Data analytics entails two distinct but crucial components for enterprise to choose from: automated reporting or business intelligence. Despite their differences, a whitepaper from Sisense observes that "some people have a tendency to use these terms interchangeably."
Automated reporting or business intelligence?
As Sisense notes, automated reporting and business intelligence play very different roles in the enterprise. Put quite simply, reporting provides KPIs, while business intelligence reveals critical insights.
In effect, reporting entails the "bare facts" and is the process of consolidating, organising, formatting and summarising key data. As a result, the "headline numbers" provide an overall insight into how a business is performing.
On the other hand, analysis is the process of questioning and interpreting that information. According to Sisense, business intelligence is "the place you get insights that will influence your real life business decisions."
Due to their respective importance, most modern businesses require business intelligence alongside reporting. Indeed, tools that automate reports in isolation evidently limit a business as they fail to ask complex questions regarding the success or failure of a KPI.
The importance of business intelligence
In order to provide powerful data analytics, business intelligence platforms combine both reporting and analysis features.
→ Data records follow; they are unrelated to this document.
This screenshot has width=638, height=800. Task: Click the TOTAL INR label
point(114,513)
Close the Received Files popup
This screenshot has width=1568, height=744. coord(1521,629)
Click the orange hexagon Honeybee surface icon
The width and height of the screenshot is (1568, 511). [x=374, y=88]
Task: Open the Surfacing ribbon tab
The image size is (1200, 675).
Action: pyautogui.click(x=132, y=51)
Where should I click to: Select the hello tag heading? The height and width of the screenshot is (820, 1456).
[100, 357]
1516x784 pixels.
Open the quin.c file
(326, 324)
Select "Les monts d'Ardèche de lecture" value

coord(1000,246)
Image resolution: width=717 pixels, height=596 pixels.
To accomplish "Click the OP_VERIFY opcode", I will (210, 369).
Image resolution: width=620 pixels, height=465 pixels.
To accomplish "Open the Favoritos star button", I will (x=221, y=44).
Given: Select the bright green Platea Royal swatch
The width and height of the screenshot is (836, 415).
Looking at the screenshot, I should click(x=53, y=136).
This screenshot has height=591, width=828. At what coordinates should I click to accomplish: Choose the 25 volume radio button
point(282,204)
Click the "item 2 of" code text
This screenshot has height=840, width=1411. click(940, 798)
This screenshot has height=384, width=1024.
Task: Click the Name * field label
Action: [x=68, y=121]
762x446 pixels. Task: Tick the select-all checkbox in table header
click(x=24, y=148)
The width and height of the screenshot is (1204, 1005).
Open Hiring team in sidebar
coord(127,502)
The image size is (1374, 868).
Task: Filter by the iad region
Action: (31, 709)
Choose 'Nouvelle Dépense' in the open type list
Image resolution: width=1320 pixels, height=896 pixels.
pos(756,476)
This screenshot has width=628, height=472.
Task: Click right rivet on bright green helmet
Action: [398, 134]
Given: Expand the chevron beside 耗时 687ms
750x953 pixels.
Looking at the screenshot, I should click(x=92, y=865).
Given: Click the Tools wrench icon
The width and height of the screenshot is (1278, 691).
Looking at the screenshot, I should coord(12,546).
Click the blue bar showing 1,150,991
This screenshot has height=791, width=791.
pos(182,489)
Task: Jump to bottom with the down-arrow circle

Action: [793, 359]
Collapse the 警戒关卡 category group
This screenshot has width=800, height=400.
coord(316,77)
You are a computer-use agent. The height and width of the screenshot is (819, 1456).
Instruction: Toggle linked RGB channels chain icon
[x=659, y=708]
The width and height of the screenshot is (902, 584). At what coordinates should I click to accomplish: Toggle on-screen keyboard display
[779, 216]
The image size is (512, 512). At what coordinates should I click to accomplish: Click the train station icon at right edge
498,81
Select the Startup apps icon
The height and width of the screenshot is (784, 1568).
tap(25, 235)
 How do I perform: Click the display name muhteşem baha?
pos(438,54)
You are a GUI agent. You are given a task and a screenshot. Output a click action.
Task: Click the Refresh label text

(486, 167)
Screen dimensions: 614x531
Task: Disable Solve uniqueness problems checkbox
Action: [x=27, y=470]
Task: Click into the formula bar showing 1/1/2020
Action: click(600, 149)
Users can thus amalgamate data from all segments of a business in order to produce comprehensive reports and dashboards.
In addition to this, business intelligence allows enterprises to query and manipulate data in order to ask more complex questions. The true value of business intelligence is thus the ability to easily and quickly understand data, while collecting insights on "who, what, and how."
If a business intelligence platform is powerful enough and "genuinely self-service," companies can also benefit from regular and ad hoc reports. It even allows users to build interactive dashboards, which provides live access to a company's underlying data.
In contrast to static reports, enterprises can "switch to deep-level analysis immediately," and therefore examine data in a more precise manner. As a result, businesses are now "flocking to BI for an easy, comprehensive automated reporting process."